Kidneys clean the blood and dispose in the urine of waste produced by all the cells of the body. About 20% of the blood pumped by the heart is filtered by kidneys at a given time. This translates into 180 liters a day on average that are purified by the kidneys. To do so, an abundant network of blood vessels are present in the kidneys. In previous work, our team showed that damage to the tiniest kidney blood vessels, called peritubular capillaries, is one of the most important cause of renal failure. This is especially true in patients who have received a kidney transplant. In these patients, damage to these small blood vessels at the time of transplantation can cause kidney grafts to stop working prematurely. We also found that some antibodies can damage these small blood vessels at the time of kidney transplantation. Antibodies help us fight infections but also help dispose of dead cells in organs that have been damaged. These ''disposal antibodies'', especially one that is called anti-LG3, can damage those very precious tiny vessels. In turn, damaged vessels will release small pieces of cells we call ''apoptotic exosome-like vesicles''. These pieces of cells activate the immune system to produce more harmful antibodies. This vicious cycle that can destroy permanently small blood vessels and cause renal failure. Our group was the first to characterize anti-LG3 antibodies and also the small pieces of cells that are released by injured blood vessels.
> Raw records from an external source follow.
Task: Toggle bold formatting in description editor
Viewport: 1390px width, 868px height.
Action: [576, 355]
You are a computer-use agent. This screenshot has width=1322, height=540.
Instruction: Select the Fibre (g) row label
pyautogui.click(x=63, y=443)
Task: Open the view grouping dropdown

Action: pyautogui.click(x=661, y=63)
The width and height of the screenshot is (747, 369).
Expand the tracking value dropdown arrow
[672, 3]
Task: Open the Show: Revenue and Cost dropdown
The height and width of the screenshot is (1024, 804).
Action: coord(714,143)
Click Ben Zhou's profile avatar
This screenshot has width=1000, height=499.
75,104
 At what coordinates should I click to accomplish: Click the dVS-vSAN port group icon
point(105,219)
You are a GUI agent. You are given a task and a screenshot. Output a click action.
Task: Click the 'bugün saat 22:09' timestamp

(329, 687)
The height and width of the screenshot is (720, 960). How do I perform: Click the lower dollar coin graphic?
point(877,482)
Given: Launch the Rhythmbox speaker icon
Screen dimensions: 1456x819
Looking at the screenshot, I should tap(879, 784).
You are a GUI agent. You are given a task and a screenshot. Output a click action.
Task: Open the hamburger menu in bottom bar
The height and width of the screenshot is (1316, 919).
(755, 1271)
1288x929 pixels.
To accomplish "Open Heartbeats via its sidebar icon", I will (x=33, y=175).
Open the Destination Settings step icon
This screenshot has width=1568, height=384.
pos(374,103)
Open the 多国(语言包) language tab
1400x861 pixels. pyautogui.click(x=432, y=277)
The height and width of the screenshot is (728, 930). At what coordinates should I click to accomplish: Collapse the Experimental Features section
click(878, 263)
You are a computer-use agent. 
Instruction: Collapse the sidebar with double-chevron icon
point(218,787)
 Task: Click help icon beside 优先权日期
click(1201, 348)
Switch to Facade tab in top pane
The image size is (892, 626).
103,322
We discovered that when kidneys enter this vicious cycle of injury, attraction of harmful antibodies and further injury, they also attract white blood cells that move into the kidneys to produce locally harmful antibodies. Here, we will study how to prevent these antibodies from damaging kidneys but also how to prevent kidneys and the immune system in general to produce antibodies harmful to small kidney vessels, with the hope of making kidney transplants work better and longer.